What can be wrong here?
your "additional" front panel connectors are indicator LED's and not required.

power led - while this "fix" won't help your power on issue, you can change that 3 pin power led position and at least solve that issue. Use a paperclip or a straight pin, or the tweezers from a swiss army knife to relocate the green connector to the middle position in the housing. You'll hang the the empty pin hole to the left of your power led 2 pin position. If the empty pin position overhang bothers you then you can always acquire a 2 position housing or 2 one position housings, remove the pins from the three position housing and insert into whichever housings you acquired.
NB: on the FP diagram the the green circle for the power led is "hot" . Humorously enough this corresponds to the green wire on your 3 position FP connector.

you may have checked these but in my experience the most common type sof "my system won't start" in a new build are due to:

1) card incompatibility - did you try removing the M1015 to see if that solved your power on issue?
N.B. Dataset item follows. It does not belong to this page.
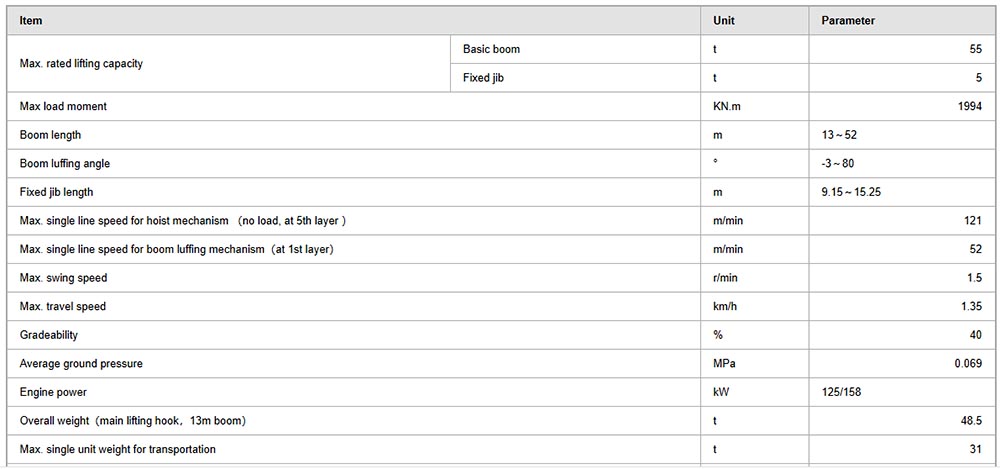Select the 1994 parameter value
This screenshot has height=469, width=1000.
click(x=969, y=107)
2) a short against the bottom of the motherboard. remove the motherboard and make sure there are not any "spare" standoffs underneath the motherboard in non standoff positions.

While you have the motherboard out of the system chassis you might consider performing a bench build. place the motherboard on a non conductive surface, cable it up and see if it fires up. If your power cables won't reach but you have a spare ATX power supply you may be able to use that. Try bench build tesitng without the M1015 installed and with the M1015 installed as well.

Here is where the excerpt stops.